Georgia-Pacific Center is a , 1,567,011 sq.ft skyscraper in downtown Atlanta, Georgia, United States. It contains 52 stories of office space and was finished in 1982. Before the six-year era of tall skyscrapers to be built in Atlanta, it was Atlanta's second-tallest building (only surpassed by the Westin Peachtree Plaza Hotel) from 1982 to 1987. It has a stair-like design that staggers down to the ground, and is clad in pink granite quarried from Marble Falls, Texas.

The tower is on the former site of the Loew's Grand Theatre, where the premiere for the 1939 film Gone with the Wind was held (133 Peachtree St. NE, near the intersection of Peachtree and Forsyth streets). The theatre could not be demolished because of its landmark status; it burned down in 1978, clearing the way for the tower.

The architectural firm that designed it was Skidmore, Owings & Merrill. The general contractor who constructed the project was a joint venture of J.A. Jones Construction Company's Atlanta office and the H.J. Russell Company, also of Atlanta. The tower is the world headquarters of Georgia-Pacific. Other tenants include consulting firm McKinsey & Company and the downtown branch of the High Museum of Art, which opened in 1986.

On March 14, 2008, the tower sustained minor damage when a tornado tore through downtown Atlanta. A number of windows were blown out. It was the first tornado to hit the downtown area since weather record keeping began in the 1880s.

The Consulate-General of the United Kingdom is located in the building.
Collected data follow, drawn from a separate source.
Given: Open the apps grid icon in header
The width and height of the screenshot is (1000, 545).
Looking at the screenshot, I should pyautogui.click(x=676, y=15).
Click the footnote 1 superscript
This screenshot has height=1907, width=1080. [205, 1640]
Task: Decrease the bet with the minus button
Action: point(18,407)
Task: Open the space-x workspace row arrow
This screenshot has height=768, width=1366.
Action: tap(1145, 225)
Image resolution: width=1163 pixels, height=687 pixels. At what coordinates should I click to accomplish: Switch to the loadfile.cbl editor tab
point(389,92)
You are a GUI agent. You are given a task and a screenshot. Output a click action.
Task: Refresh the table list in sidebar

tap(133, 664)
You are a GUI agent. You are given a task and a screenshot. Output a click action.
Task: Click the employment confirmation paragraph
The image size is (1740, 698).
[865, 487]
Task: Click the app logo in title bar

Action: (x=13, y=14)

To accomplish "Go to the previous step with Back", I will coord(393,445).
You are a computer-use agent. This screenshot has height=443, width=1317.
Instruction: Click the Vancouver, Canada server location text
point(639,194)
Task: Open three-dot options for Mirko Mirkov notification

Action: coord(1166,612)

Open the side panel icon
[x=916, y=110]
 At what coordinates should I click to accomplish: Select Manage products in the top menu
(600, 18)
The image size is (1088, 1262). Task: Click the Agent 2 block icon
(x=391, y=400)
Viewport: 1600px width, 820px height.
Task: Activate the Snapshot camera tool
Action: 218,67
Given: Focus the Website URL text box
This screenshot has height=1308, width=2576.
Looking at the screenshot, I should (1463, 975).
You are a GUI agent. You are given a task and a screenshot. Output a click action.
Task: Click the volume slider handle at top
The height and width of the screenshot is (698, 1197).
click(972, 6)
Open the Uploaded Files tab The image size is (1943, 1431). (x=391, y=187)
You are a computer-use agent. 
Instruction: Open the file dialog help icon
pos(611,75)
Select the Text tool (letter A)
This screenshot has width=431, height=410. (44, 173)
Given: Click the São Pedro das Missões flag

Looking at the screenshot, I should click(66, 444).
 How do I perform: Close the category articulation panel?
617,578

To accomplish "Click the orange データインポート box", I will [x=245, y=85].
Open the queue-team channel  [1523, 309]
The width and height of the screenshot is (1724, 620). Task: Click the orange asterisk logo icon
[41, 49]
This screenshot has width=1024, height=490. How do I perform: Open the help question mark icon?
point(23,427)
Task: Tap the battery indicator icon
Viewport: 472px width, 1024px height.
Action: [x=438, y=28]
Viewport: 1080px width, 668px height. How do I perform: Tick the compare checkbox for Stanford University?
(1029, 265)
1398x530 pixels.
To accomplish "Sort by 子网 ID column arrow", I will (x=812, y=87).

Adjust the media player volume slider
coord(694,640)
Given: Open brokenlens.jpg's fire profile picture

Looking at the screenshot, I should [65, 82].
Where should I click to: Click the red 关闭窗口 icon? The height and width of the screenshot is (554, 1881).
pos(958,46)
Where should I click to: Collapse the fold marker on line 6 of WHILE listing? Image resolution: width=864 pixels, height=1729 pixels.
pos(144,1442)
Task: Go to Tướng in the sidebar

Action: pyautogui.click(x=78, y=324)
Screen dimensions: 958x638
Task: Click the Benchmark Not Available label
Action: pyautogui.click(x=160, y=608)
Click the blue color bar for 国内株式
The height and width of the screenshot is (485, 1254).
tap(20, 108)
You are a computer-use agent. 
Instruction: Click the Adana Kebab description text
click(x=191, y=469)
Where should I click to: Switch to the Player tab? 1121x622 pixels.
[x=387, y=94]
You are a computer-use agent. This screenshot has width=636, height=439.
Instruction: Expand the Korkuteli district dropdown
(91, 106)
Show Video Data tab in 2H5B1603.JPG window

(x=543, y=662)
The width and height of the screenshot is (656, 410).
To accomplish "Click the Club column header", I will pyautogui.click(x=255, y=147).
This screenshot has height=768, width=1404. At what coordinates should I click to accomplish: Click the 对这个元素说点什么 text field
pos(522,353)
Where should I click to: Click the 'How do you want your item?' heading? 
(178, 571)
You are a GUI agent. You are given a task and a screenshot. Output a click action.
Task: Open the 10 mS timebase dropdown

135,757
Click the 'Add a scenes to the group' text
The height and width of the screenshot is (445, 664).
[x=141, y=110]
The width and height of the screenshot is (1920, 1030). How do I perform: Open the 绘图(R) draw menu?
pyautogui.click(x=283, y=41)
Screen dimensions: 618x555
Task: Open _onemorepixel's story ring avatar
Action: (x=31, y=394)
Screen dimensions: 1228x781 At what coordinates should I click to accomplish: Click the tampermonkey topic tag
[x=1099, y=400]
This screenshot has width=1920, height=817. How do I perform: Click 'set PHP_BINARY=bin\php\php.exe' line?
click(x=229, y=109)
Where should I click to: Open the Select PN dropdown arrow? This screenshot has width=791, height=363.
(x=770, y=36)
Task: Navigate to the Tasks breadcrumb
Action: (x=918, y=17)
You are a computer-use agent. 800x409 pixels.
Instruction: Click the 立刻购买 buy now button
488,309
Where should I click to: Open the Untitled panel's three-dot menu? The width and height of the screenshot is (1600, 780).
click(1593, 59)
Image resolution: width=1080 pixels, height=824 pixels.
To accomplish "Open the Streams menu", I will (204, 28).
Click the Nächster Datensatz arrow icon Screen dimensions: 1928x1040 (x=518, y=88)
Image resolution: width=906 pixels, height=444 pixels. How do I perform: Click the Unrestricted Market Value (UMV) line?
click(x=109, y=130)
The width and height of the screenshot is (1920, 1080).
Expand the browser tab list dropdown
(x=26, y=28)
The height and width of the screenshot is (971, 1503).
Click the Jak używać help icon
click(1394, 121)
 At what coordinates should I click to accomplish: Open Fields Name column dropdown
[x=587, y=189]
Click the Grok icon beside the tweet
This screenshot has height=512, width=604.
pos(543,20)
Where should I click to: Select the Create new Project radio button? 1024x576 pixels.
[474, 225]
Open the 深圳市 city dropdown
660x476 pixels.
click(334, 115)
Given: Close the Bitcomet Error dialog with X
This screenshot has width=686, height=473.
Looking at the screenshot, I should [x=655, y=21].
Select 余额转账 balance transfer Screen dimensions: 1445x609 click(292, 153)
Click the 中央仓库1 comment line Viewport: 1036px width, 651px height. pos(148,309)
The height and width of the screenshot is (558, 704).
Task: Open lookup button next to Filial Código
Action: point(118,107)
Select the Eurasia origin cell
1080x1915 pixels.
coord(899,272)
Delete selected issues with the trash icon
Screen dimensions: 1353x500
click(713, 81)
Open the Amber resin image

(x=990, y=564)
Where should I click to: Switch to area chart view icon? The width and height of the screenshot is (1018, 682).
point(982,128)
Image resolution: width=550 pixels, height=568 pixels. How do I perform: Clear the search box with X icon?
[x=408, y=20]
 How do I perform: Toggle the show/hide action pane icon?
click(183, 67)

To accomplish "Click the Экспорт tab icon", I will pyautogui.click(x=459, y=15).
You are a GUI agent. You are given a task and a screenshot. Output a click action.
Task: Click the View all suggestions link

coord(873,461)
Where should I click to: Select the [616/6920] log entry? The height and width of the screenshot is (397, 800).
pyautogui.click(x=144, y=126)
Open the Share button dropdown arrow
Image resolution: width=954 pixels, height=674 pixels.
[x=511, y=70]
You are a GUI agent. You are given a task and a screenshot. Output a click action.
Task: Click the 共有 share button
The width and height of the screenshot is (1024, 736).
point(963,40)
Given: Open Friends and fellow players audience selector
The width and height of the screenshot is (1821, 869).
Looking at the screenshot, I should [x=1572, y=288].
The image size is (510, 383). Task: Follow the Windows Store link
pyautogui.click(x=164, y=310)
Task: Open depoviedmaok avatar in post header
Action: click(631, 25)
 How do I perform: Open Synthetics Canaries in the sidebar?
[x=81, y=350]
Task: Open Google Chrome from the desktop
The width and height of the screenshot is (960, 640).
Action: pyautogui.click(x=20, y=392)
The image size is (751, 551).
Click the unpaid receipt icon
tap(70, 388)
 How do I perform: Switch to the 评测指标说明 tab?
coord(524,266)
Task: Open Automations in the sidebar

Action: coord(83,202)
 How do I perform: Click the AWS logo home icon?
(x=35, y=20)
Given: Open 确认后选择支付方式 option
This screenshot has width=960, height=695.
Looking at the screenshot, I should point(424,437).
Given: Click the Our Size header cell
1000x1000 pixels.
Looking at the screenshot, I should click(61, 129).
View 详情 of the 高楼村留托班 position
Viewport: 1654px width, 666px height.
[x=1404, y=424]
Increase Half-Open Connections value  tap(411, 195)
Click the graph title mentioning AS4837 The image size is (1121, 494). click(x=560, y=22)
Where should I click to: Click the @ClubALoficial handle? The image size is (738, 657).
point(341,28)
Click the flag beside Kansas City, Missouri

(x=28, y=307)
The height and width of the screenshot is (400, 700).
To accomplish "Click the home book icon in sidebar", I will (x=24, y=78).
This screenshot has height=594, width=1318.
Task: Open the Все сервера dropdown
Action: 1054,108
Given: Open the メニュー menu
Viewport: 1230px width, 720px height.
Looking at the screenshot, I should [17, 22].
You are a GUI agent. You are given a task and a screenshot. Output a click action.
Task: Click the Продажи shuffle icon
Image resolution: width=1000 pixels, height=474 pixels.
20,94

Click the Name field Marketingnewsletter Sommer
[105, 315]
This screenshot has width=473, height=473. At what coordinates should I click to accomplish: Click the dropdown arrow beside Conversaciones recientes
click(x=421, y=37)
The building served as a filming location for the 1985 action film Invasion U.S.A. starring Chuck Norris and Richard Lynch, in which it served as the setting for the final battle between the U.S. Army and the army of international terrorists.

See also
 List of tallest buildings in Atlanta

References

External links

Headquarters in the United States
Skyscraper office buildings in Atlanta
Office buildings completed in 1982
Skidmore, Owings & Merrill buildings
Georgia-Pacific
1982 establishments in Georgia (U.S. state)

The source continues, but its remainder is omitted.